Of course, it is more difficult for a driver of a heavy truck, who sleeps at customs in a truck cab, or a welder who inhales metal combustion products, to maintain his health than an office worker or a person who studies, for example, the problems of globalization.

It seems that people studying public health issues need not only to compare numbers and indicators, but to go, so to speak, to the people, getting acquainted with those areas of work where the threat to the health and even the lives of workers is most real and concrete.

Among such areas requiring close attention should be construction, dyeing and chemical production, deforestation, many transportation sectors, metal and metalworking, work of personnel in homes of disabled people, etc.

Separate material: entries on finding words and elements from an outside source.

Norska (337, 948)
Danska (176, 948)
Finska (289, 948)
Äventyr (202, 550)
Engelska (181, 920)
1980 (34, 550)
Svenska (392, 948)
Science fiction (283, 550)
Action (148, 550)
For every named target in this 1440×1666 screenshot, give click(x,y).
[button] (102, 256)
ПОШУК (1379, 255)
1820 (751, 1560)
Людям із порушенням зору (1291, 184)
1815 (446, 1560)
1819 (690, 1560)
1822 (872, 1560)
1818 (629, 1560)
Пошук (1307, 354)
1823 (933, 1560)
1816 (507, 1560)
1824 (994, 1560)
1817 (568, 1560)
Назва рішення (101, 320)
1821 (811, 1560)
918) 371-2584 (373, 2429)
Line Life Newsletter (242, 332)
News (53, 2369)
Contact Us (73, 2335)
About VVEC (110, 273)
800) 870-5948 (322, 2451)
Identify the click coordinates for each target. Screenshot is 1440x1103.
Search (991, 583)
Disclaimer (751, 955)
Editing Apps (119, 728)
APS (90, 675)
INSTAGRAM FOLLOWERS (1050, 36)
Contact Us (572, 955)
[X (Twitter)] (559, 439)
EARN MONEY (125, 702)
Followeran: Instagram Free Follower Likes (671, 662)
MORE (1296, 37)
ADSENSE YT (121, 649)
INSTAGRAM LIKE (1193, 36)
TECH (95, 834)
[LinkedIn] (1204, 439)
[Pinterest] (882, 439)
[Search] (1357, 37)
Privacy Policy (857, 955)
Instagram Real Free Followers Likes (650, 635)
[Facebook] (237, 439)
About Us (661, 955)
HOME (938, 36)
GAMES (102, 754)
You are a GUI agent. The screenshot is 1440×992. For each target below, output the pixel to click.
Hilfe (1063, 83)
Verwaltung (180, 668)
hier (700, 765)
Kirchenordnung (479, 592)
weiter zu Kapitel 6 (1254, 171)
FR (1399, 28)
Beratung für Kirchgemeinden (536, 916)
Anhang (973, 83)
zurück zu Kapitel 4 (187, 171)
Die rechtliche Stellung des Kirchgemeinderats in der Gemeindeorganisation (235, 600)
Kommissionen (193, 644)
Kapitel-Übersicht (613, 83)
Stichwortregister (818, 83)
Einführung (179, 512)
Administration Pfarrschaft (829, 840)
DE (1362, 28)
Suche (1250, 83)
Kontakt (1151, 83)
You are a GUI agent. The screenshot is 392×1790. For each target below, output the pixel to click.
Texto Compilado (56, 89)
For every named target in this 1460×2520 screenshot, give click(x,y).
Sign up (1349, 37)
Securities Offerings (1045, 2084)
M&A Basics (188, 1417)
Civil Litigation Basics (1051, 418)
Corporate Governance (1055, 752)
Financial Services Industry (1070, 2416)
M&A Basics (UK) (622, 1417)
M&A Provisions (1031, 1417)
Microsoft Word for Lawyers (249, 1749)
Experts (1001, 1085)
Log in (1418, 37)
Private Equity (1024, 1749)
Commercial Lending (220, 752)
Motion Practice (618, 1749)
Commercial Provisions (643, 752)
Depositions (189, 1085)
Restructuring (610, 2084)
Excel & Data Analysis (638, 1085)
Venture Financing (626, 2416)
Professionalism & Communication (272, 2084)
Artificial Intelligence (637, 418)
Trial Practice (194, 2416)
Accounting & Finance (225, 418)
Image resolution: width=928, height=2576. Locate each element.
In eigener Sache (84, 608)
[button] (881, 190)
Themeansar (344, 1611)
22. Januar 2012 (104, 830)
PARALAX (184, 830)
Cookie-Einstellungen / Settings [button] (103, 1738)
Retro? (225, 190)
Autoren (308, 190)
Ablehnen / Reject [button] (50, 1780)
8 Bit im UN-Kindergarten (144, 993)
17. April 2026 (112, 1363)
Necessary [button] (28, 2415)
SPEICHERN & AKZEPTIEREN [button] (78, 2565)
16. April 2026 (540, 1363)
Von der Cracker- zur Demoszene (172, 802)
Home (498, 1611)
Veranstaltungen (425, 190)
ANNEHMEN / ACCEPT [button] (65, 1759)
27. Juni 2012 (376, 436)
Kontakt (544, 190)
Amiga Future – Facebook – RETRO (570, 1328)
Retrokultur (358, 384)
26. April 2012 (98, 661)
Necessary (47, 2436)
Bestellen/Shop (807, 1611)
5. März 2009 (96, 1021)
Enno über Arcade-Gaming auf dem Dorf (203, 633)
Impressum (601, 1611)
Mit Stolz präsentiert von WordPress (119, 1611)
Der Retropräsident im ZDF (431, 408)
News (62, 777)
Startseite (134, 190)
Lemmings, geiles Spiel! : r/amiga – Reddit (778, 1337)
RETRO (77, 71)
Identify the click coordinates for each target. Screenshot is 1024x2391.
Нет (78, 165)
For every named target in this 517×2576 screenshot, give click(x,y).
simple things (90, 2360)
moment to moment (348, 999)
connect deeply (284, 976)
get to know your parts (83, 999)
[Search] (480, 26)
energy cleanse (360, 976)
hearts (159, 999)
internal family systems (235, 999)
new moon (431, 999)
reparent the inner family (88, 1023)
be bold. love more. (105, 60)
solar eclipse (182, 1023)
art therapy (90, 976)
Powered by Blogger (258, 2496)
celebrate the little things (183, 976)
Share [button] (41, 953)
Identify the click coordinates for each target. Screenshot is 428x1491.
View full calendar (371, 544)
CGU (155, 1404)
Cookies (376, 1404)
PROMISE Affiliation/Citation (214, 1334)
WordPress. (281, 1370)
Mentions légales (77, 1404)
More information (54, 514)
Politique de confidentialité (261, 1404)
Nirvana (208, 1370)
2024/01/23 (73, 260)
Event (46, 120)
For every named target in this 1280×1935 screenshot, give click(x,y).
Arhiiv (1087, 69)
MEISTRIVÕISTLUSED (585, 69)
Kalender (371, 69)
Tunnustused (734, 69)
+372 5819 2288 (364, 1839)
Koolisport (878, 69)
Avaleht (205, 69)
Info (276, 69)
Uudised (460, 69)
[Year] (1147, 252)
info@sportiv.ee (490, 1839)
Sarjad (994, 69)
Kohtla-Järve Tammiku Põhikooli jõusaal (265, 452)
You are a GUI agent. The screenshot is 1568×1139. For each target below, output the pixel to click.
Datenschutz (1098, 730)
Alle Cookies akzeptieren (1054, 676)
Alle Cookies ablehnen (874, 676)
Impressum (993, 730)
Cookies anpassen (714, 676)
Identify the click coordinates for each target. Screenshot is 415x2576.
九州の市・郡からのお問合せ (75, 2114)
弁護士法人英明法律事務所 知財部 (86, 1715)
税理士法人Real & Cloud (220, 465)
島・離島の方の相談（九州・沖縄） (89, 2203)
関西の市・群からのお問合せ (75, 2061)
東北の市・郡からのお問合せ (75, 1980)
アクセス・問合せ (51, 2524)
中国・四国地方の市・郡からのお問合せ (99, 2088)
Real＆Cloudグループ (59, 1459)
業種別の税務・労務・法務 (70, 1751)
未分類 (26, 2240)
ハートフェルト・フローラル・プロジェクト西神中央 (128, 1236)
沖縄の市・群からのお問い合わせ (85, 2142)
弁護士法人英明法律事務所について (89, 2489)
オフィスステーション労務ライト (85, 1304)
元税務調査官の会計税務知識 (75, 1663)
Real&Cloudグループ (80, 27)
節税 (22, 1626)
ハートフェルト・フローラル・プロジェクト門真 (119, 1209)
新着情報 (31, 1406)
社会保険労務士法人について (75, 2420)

It is strange that, exploring a wide variety of topics, ranging from artificial intelligence to animal dreams, researchers bypass the topic of the impact of work on the health status of workers, as well as the theme of the development of occupational diseases.

At least in the media, these issues are not in sight. So when conducting the FinTerveys study, the incidence rates were compared by region, not by occupation.

But it is precisely the people who work in uncomfortable and, at times, hazardous to health conditions, create the very GDP in its final form. That’s the budgetfrom which funds are allocated to finance institutions and the large state apparatus.

A healthy lifestyle is not only good nutrition and proper leisure. In many cases, the workplace and working conditions have a decisive influence on the health status of thousands of people. This effect is often so significant that it can negate the benefits of proper nutrition and morning jogging.